Group Trip Cost Splitter shared travel expenses tool with receipt, route map, people chips, and expense split dashboard

Free travel budget tool

Split a group trip without the awkward maths

Add travellers and shared expenses. See who paid, who owes what, and the cleanest set of payments to settle up.

Ways to split a trip fairly

  1. 01

    Equal split

    Everyone pays the same share. The default for shared meals, group taxis, and most day-to-day costs.

  2. 02

    Per night

    For accommodation when one person arrives later or leaves earlier. Split the nightly rate by the people there each night.

  3. 03

    By shares

    Use shares (1, 2, 3) when one person uses more — a couple in one room, a friend who skipped half the activities, a kid who eats half a portion.

  4. 04

    Pay-as-you-go

    Some costs (drinks, optional tours) are simpler if each person pays for what they used. Split everything else.

  5. 05

    Round robin

    For small expenses: take turns picking up the bill. Cheap and friendly, but only works when costs roughly even out.

  6. 06

    Income-based

    For mixed-income groups, allocate by share of total income. Touchy — discuss before the trip, not after.

By trip type

Road trip

Split fuel and tolls equally; let each person buy their own meals. Track lodging in the splitter and pay-as-you-go for everything else.

Airbnb / villa

Split by night, not by total. Anyone with a private bedroom can take an extra share for the room weighting.

Ski trip

Lift passes, gear hire, and lodging through the splitter. Lessons and après-ski stay personal.

Bachelor / hen

Most groups exclude the guest of honour from their share of the trip. Split the rest equally and confirm before booking.

Wedding weekend

Split lodging and shared cars. Skip dinners that everyone is paying for separately.

Family travel

Couples count as 2 shares, kids as 0.5 to 1 share depending on age. Track tickets and meals together.

Questions

10
01How do you split group trip costs fairly?

Add each traveller, enter shared expenses with who paid, and choose either an equal split (the default) or custom shares when one person used more. The tool shows what each person paid, what their share is, and the cleanest set of payments to settle up.

02What expenses should I include?

Anything paid by one person on behalf of the group: accommodation, transport, fuel, tolls, groceries, group meals, activities, parking, even shared snacks at the supermarket. Personal items (a souvenir, an extra coffee) usually stay off the splitter.

03When should I use shares instead of an equal split?

When one person used more or less than everyone else. Two people in a private room? Give them 2 shares of the lodging. Someone skipped the kayak tour? Give them 0 shares of that expense. A non-drinker? Give them 0 shares of the bar bill.

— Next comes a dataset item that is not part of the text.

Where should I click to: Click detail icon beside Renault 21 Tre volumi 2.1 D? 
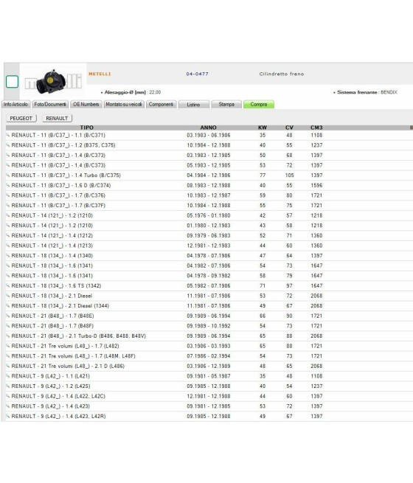8,366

04Does this work for couples or families?

Yes. Most groups treat a couple as 2 shares but one paying wallet — list both names, give each their shares per expense, and let one of them pay. For kids, half-shares (0.5) often feel about right.

05Can I split in different currencies?

Pick one currency for the whole trip and convert anything paid in another currency at the rate on the day they paid. Future versions of TripMemo will track per-expense currency automatically.

06Does it save my trip if I close the tab?

Yes. The trip is saved automatically in your browser's local storage. Nothing leaves your device. Press Reset to clear it.

07What does "settle up" mean?

It is the smallest set of money transfers that makes everyone even. The biggest debtor pays the biggest creditor first, and the calculation repeats until balances are zero. For a group of n, you get at most n − 1 transfers.

08Is this an alternative to Splitwise?

It works for the same job, but as a one-page calculator without an app or signup. Splitwise is better if you have many overlapping trips and want a long-running ledger; TripMemo is better for a single trip you want to settle up and move on.

09What about tax and tips on shared meals?

Either include them in the meal total when you enter the expense, or add a separate "Tip" line and split it the same way as the meal. Whichever is easier for the group.

10What if someone refuses to pay?

The calculator shows the math — the rest is people. Send the copyable summary to the group chat early so the numbers are agreed during the trip rather than after it.

Last updated 6 May 2026. Settle-up math uses a greedy minimum-cash-flow algorithm; results land in at most n − 1 transactions for n people.